REQUIRED WORK:
Can you lay out every line of the entries below as a Markdown table with two columns, No. and Text, numbering the rows and skipping any blank lines?

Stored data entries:

** START **

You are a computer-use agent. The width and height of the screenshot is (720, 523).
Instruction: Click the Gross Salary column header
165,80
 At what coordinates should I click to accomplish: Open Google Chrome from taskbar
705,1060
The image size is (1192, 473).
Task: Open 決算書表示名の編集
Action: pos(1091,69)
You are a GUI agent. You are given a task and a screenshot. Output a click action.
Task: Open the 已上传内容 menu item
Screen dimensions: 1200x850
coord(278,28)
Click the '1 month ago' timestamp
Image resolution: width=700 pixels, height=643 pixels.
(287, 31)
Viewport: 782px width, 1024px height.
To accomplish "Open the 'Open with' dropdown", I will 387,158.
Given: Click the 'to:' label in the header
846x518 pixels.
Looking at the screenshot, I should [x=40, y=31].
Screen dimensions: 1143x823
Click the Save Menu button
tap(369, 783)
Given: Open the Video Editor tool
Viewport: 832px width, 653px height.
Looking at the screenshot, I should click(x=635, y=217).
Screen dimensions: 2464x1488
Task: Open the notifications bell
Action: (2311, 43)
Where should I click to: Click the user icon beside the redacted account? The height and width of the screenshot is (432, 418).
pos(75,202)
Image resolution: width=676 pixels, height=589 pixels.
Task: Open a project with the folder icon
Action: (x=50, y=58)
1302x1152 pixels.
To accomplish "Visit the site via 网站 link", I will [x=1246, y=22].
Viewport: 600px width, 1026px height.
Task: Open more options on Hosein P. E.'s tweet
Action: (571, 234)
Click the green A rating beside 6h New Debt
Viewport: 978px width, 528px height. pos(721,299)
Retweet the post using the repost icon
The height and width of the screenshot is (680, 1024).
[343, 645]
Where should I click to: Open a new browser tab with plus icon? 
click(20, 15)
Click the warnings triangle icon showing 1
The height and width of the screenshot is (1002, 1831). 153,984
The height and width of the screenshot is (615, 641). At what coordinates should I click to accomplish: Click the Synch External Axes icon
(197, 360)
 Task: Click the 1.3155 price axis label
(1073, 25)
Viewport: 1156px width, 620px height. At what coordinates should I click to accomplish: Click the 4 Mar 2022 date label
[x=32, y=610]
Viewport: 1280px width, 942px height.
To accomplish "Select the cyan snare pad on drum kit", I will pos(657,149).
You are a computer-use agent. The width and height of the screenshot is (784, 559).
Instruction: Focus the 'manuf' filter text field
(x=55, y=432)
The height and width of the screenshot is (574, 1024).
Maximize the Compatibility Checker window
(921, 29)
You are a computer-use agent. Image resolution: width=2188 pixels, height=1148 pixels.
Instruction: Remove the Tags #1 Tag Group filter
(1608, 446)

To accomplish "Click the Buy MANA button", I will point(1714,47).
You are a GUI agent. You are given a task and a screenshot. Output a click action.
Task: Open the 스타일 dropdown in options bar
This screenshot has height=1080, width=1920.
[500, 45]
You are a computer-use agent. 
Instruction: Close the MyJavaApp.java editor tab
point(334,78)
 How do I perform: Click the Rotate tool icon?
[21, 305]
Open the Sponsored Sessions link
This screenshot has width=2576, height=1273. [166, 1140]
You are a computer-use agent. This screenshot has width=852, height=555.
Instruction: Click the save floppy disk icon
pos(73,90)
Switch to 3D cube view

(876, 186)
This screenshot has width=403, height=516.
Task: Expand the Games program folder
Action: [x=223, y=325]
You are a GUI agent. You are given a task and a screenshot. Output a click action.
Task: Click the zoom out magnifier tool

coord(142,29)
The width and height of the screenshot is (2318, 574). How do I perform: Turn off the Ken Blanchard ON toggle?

** END **

WRITTEN SOLUTION:
| No. | Text |
|---|---|
| 1 | You are a computer-use agent. The width and height of the screenshot is (720, 523). |
| 2 | Instruction: Click the Gross Salary column header |
| 3 | 165,80 |
| 4 |  At what coordinates should I click to accomplish: Open Google Chrome from taskbar |
| 5 | 705,1060 |
| 6 | The image size is (1192, 473). |
| 7 | Task: Open 決算書表示名の編集 |
| 8 | Action: pos(1091,69) |
| 9 | You are a GUI agent. You are given a task and a screenshot. Output a click action. |
| 10 | Task: Open the 已上传内容 menu item |
| 11 | Screen dimensions: 1200x850 |
| 12 | coord(278,28) |
| 13 | Click the '1 month ago' timestamp |
| 14 | Image resolution: width=700 pixels, height=643 pixels. |
| 15 | (287, 31) |
| 16 | Viewport: 782px width, 1024px height. |
| 17 | To accomplish "Open the 'Open with' dropdown", I will 387,158. |
| 18 | Given: Click the 'to:' label in the header |
| 19 | 846x518 pixels. |
| 20 | Looking at the screenshot, I should [x=40, y=31]. |
| 21 | Screen dimensions: 1143x823 |
| 22 | Click the Save Menu button |
| 23 | tap(369, 783) |
| 24 | Given: Open the Video Editor tool |
| 25 | Viewport: 832px width, 653px height. |
| 26 | Looking at the screenshot, I should click(x=635, y=217). |
| 27 | Screen dimensions: 2464x1488 |
| 28 | Task: Open the notifications bell |
| 29 | Action: (2311, 43) |
| 30 | Where should I click to: Click the user icon beside the redacted account? The height and width of the screenshot is (432, 418). |
| 31 | pos(75,202) |
| 32 | Image resolution: width=676 pixels, height=589 pixels. |
| 33 | Task: Open a project with the folder icon |
| 34 | Action: (x=50, y=58) |
| 35 | 1302x1152 pixels. |
| 36 | To accomplish "Visit the site via 网站 link", I will [x=1246, y=22]. |
| 37 | Viewport: 600px width, 1026px height. |
| 38 | Task: Open more options on Hosein P. E.'s tweet |
| 39 | Action: (571, 234) |
| 40 | Click the green A rating beside 6h New Debt |
| 41 | Viewport: 978px width, 528px height. pos(721,299) |
| 42 | Retweet the post using the repost icon |
| 43 | The height and width of the screenshot is (680, 1024). |
| 44 | [343, 645] |
| 45 | Where should I click to: Open a new browser tab with plus icon?  |
| 46 | click(20, 15) |
| 47 | Click the warnings triangle icon showing 1 |
| 48 | The height and width of the screenshot is (1002, 1831). 153,984 |
| 49 | The height and width of the screenshot is (615, 641). At what coordinates should I click to accomplish: Click the Synch External Axes icon |
| 50 | (197, 360) |
| 51 |  Task: Click the 1.3155 price axis label |
| 52 | (1073, 25) |
| 53 | Viewport: 1156px width, 620px height. At what coordinates should I click to accomplish: Click the 4 Mar 2022 date label |
| 54 | [x=32, y=610] |
| 55 | Viewport: 1280px width, 942px height. |
| 56 | To accomplish "Select the cyan snare pad on drum kit", I will pos(657,149). |
| 57 | You are a computer-use agent. The width and height of the screenshot is (784, 559). |
| 58 | Instruction: Focus the 'manuf' filter text field |
| 59 | (x=55, y=432) |
| 60 | The height and width of the screenshot is (574, 1024). |
| 61 | Maximize the Compatibility Checker window |
| 62 | (921, 29) |
| 63 | You are a computer-use agent. Image resolution: width=2188 pixels, height=1148 pixels. |
| 64 | Instruction: Remove the Tags #1 Tag Group filter |
| 65 | (1608, 446) |
| 66 | To accomplish "Click the Buy MANA button", I will point(1714,47). |
| 67 | You are a GUI agent. You are given a task and a screenshot. Output a click action. |
| 68 | Task: Open the 스타일 dropdown in options bar |
| 69 | This screenshot has height=1080, width=1920. |
| 70 | [500, 45] |
| 71 | You are a computer-use agent.  |
| 72 | Instruction: Close the MyJavaApp.java editor tab |
| 73 | point(334,78) |
| 74 |  How do I perform: Click the Rotate tool icon? |
| 75 | [21, 305] |
| 76 | Open the Sponsored Sessions link |
| 77 | This screenshot has width=2576, height=1273. [166, 1140] |
| 78 | You are a computer-use agent. This screenshot has width=852, height=555. |
| 79 | Instruction: Click the save floppy disk icon |
| 80 | pos(73,90) |
| 81 | Switch to 3D cube view |
| 82 | (876, 186) |
| 83 | This screenshot has width=403, height=516. |
| 84 | Task: Expand the Games program folder |
| 85 | Action: [x=223, y=325] |
| 86 | You are a GUI agent. You are given a task and a screenshot. Output a click action. |
| 87 | Task: Click the zoom out magnifier tool |
| 88 | coord(142,29) |
| 89 | The width and height of the screenshot is (2318, 574). How do I perform: Turn off the Ken Blanchard ON toggle? |